A Ponencia estava reservada para a importante partilha do Humberto Tommasino, educador da Universidad de la Republica, Uruguay, ligado a vários processos históricos da Educação Popular na América Latina. O Humberto foi fazendo um histórico do que chamou “desenclaustralização” da universidade, ou seja, o processo em que as aprendizagens feitas nas universidades foram começando a sair dos seus muros. Foi um momento muito interessante onde sobressaiu o papel da América Latina na construção do papel da extensão, não só enquanto processo educativo, mas também de questionamento dos poderes instituídos. Chamou-me à atenção que, em tempos, este pilar a que chamamos extensão universitária, era designado por “vínculo entre universidade e setores populares”.
Depois da pausa, seguiu-se um interessantíssimo Diálogo entre Florencia Brizuela e Diana Granados a partir do mote Feminismo, antirracismo, y antimilitarismo. Propuestas para repensar la universidad y su compromiso con la transformacion ecosocial. A Florencia e a Diana foram complementando as suas reflexões no sentido da importância do questionamento de poderes e da interseccionalidade entre temas e problemáticas nos processos transformadores e da difícil integração destes processos em estruturas universitárias. O cruzamento entre as lutas estudantis, ativismos e a extensão universitária crítica, foi muito presente durante este diálogo (e, pensando bem, durante todas as jornadas).

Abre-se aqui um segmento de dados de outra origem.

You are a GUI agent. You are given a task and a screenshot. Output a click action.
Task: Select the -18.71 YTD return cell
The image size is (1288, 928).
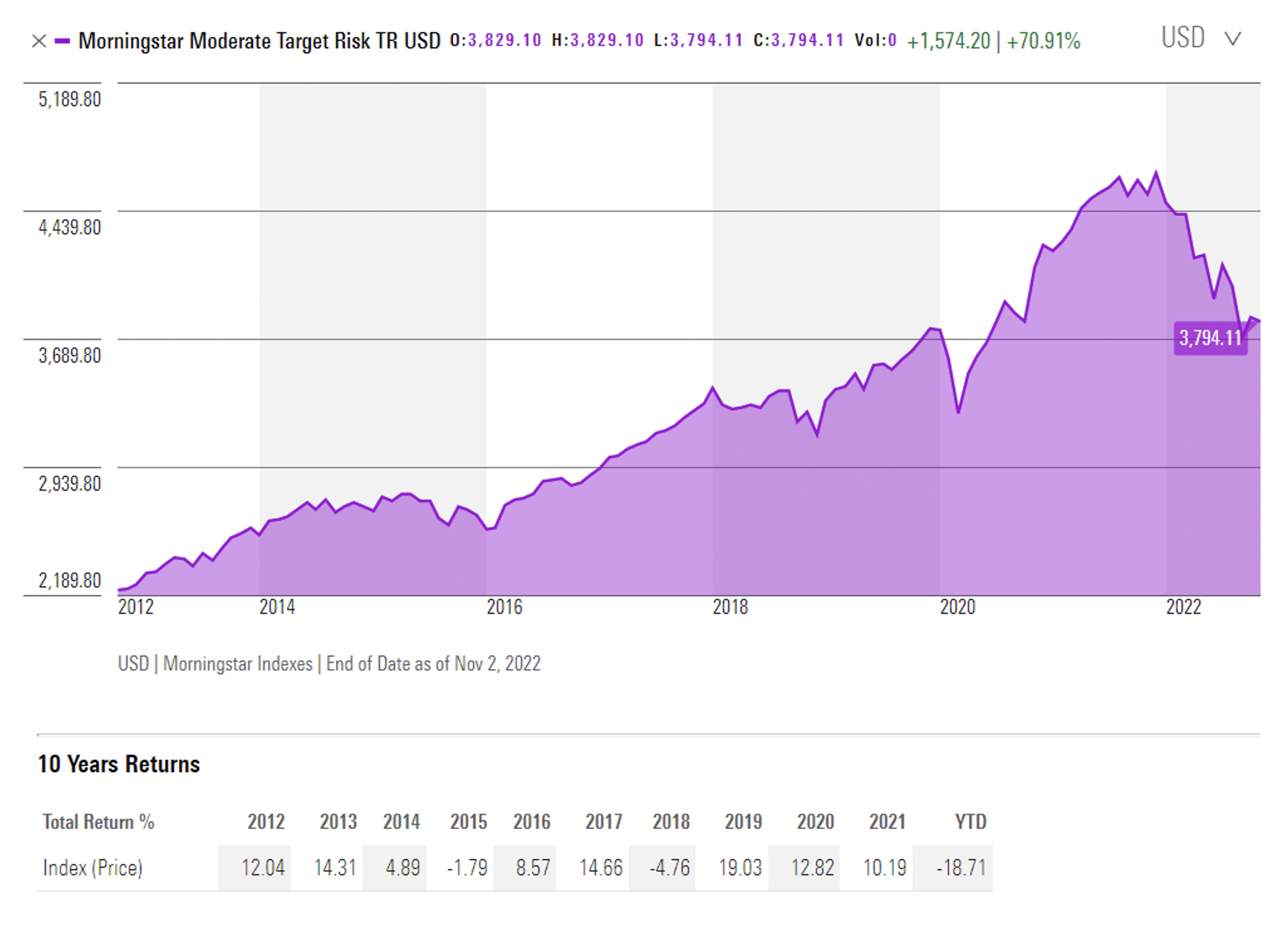pyautogui.click(x=961, y=868)
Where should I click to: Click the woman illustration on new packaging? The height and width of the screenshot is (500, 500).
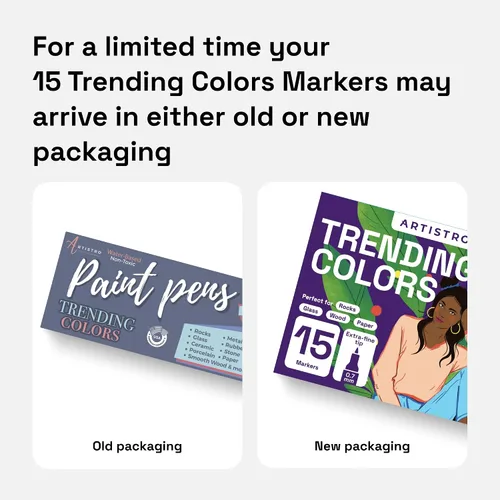[x=422, y=347]
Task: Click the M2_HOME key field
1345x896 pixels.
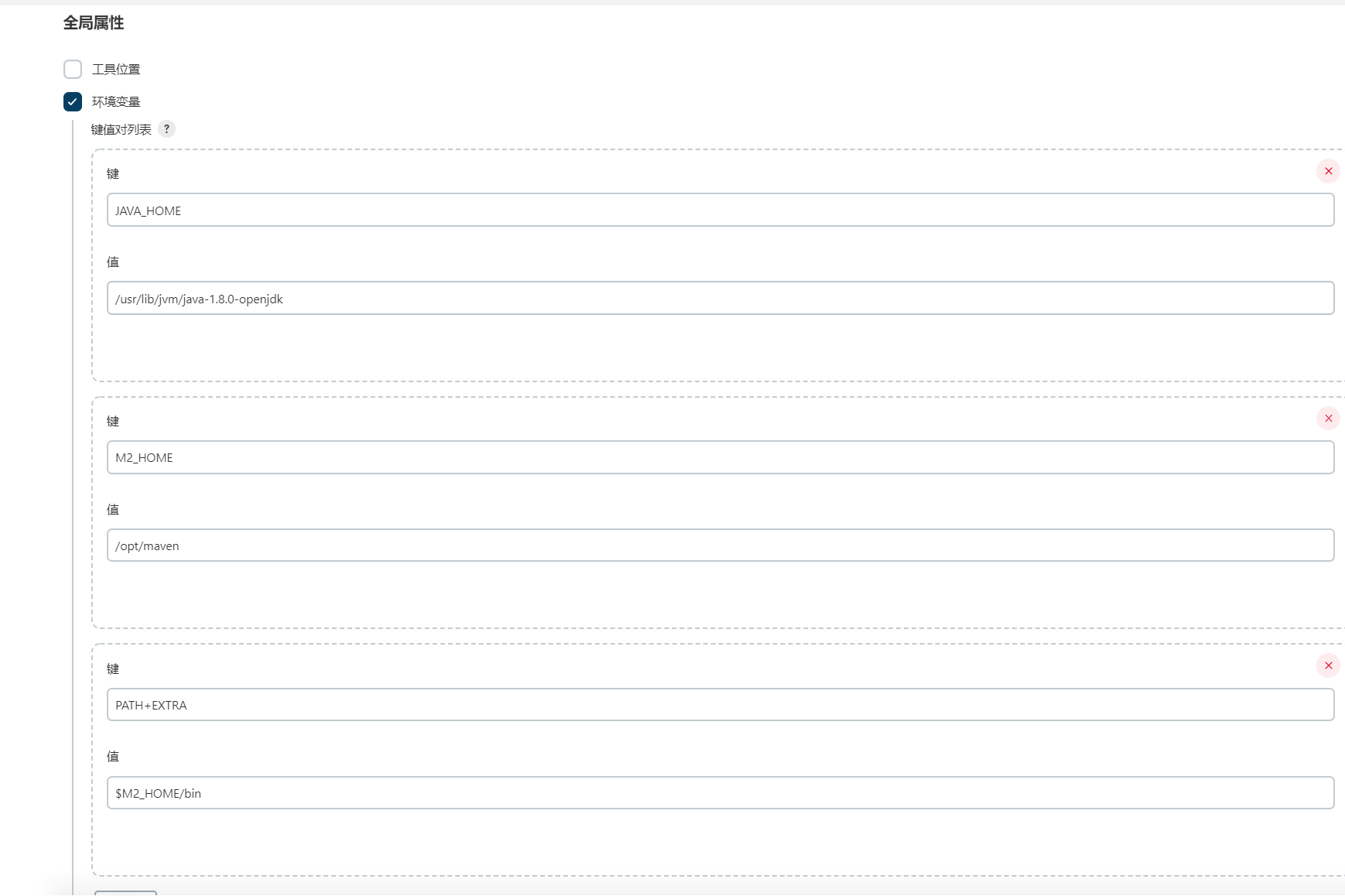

Para a última parte da manhã, estava programada uma Mesa de experiencias inspiracionais denominada En busca de inspiración: experiencias transformadoras de articulación universidad-sociedad. Foram convidadas várias iniciativas e pessoas que ligam a universidade a lutas sociais: a Red Universitaria por Palestina – RuxP -, o Antirracismo Granada e La Madraza – Centro de Cultura Contemporánea UGR. Foram partilhas que se foram inter-relacionando com muitas das discussões presentes no ensino superior em Portugal, principalmente quando se fala no envolvimento e participação de estudantes, uma vez que têm como base temas e espaços concretos que ajudam não só a unir estudantes, docentes e sociedade civil de uma forma intencional, como também procuram envolver a universidade numa dimensão não neutral e transformadora da sociedade.
Todos os vídeos desta manhã estão disponíveis aqui
A parte da tarde foi reservada para Trabajo en grupos com metodologias participativas em torno da Extensão Universitária Crítica. Cada grupo tinha um tema:
- Grupo 1. Sujetos críticos
- Grupo 2. Integralidad de las funciones universitarias
- Grupo 3. Comunicación transformadora
- Grupo 4. Construcción de conocimiento-acción
A metodologia foi simples. Cada pessoa escrevia Felicitaciones, críticas e propuestas sobre a extensão universitária crítica que depois foram organizadas e agrupadas num esquema onde estavam expressas as várias pessoas e estruturas envolvidas a partir da universidade: Alumnado; Profesorado; Organizaciones sociales; Personal de administración y servicios e Sociedad general.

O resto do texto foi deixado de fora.